User Attribution

In InsightIDR, attribution refers to the attempts the system makes to identify which assets, accounts, and users are involved in the collected log activity. For example, when an event log states that the activity was performed by the account jdoe, InsightIDR uses previously collected information from other event sources to determine whether that account is associated with the user Jane Doe or John Doe.

The InsightIDR attribution engine uses data collected by event sources, endpoint agents, and network sensors to model the relationship between IP addresses and assets over time. This model is used to attribute events that contain a source IP address (but not a source hostname or fully qualified domain name) to an asset. The term source address in InsightIDR refers to the information in an event log that identifies an asset. This might be an IP address, such as 10.101.102.103, or a hostname, such as janeslaptop or janeslaptop.bos.razor.com. There are 2 types of user attribution that InsightIDR performs:

  • Log line attribution - when a user or account name is present in a log associated with an event source, InsightIDR uses that information to attribute the log to a user. InsightIDR may use short account name, full account name, user first and last name, and account aliases from the log to calculate user attribution depending on what details are present in the log and the event source settings. This method is the most reliable attribution. If InsightIDR is unable to determine attribution from the log, primary user attribution is used instead.
  • Primary user attribution - If user data is not present in a given log, InsightIDR attributes logs to a user by looking up a primary user on the asset the log was attributed to. InsightIDR calculates the primary user of an asset using an algorithm that counts the number of log-ins per user over the past week. Whichever user has the most log-ins is determined to be the primary user. If there are multiple users with the most log-ins, InsightIDR assumes that the user with the most recent log-ins is the primary user. If there is a known primary user of that asset, that log entry is attributed to both the asset and the user.

User attribution algorithm information

User attribution is a best-effort algorithm that is not guaranteed to be accurate. To improve attribution rate and accuracy, you should setup LDAP (for user information) and DHCP (for asset information) event sources for your entire environment and tune user attribution settings on the event sources. If you don't setup at least one directory service, alerts that use directory services as event sources will not fire.
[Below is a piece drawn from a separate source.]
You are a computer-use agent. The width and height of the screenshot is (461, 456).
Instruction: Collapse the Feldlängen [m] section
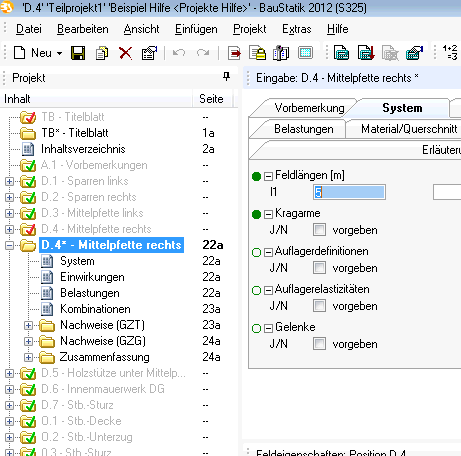[268, 176]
If the InsightIDR attribution engine cannot successfully determine attribution the asset, you must set a preference for which attribution source is most reliable for you. For example, if the log entry also contains a value in the username field other than the one that InsightIDR identified, for example, Jeremy Doe (jdoe@razor.com) for example, set a preference to identify the correct value. This preference is outlined on Advanced Event Source Settings.
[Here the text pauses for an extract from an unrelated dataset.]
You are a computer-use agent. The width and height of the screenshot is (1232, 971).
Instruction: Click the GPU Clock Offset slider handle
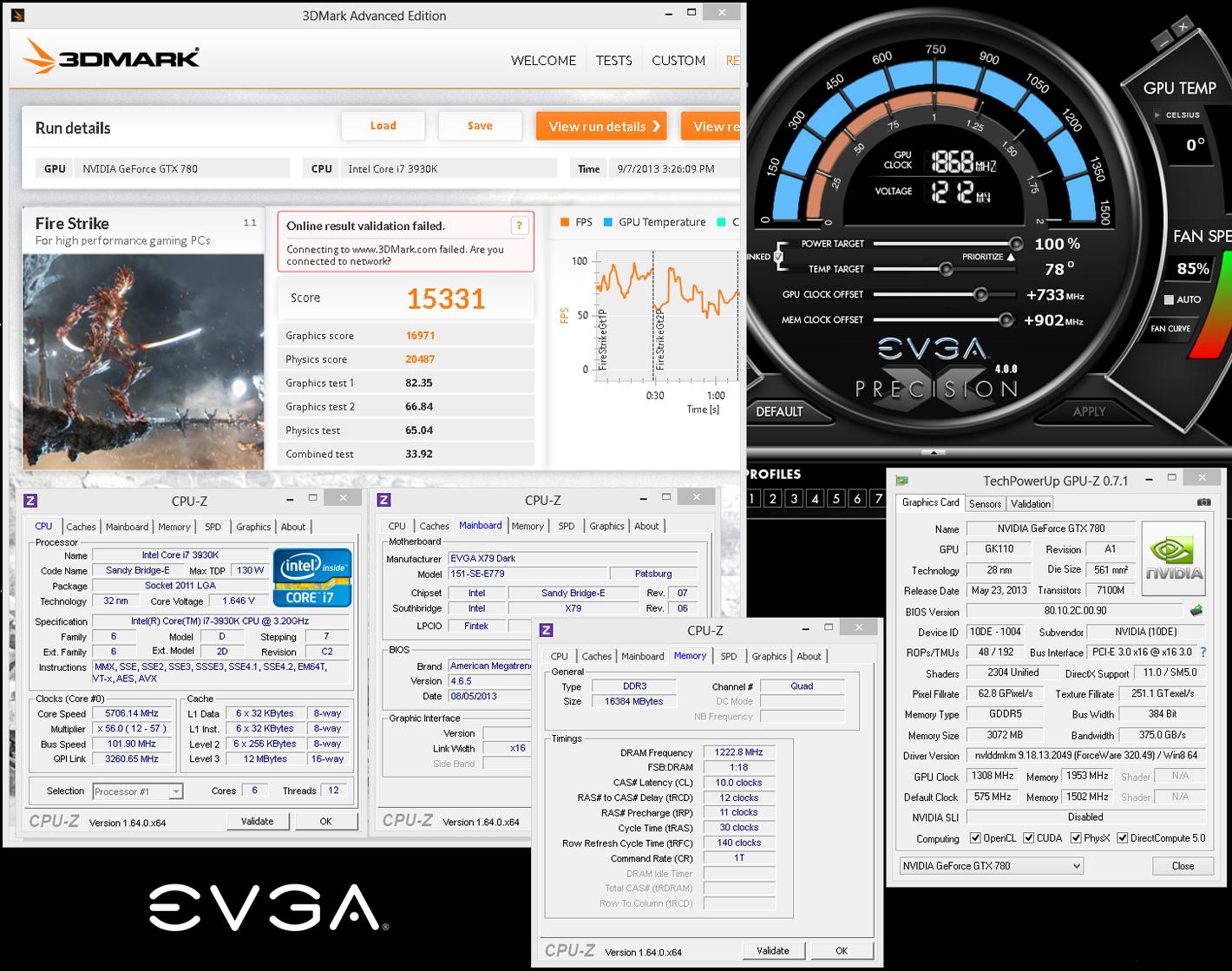(980, 294)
Principals of User Attribution

Directory service event sources, such as LDAP and Azure Active Directory, serve to provide a source of truth on who the established users are within a network. After the event source is set up and all the users have been identified, InsightIDR works to attribute any new activity seen through Log Search back to those users. InsightIDR administrators can adjust the polling period at which the event source will query the directory service. The primary places InsightIDR users can see the output of user behavior analytics (UBA):

  • User Pages - searchable by the global search bar in InsightIDR or linked in various places throughout InsightIDR, user pages are a condensed way to view everything that InsightIDR knows about a certain user. User pages show any administrative groups a user is part of as well as all the accounts, network activity, and alerts or notable behaviors associated with the user.
  • Alerts - if an alert includes user behavior, that user will be tagged in the actors section of the alert payload. This can be accessed in the alert schema or in the actor details within Alert Details.
  • Log Search - when log events are ingested by InsightIDR, the native parsers normalize the log event into JSON. Where appropriate, InsightIDR also injects information into the new JSON log event. For example, if a firewall log comes in, InsightIDR recognizes the IP address of the asset and is able to correlate that using DHCP or other host-to-IP address methods to determine which asset owned that IP address at time of ingestion. Then, InsightIDR takes its knowledge of who is the primary user of that asset (the user with the most log-ins over the course of a month) and adds that user’s information into the log. For more details, visit Rapid7 Resource Names.

Duplicate users

Occasionally, you may encounter duplicate users in InsightIDR. There are a few scenarios that could create a duplicate user:

  • Certain Settings on a cloud service event source prevent attribution of an account to a directory user. As a result, a duplicate, observed user is created. For more information on directory and observed users, visit Users and Accounts.
  • A user is deleted from LDAP (instead of being explicitly disabled) and it is marked as removed from InsightIDR after 30 days. A cloud service event source then reports activity from an account, causingInsightIDR to reassign the account to a duplicate, observed user.
  • A misconfiguration in your environment creates a duplicate user. For example, if a user in LDAP has an email address like jsmith@rapid7.com but the same user has a different email address, john.smith@onmicrosoft.com in Azure Active Directory, then InsightIDR creates a duplicate user. This occurs because InsightIDR can't correlate the users (even though they represent the same person) if the account short names are different.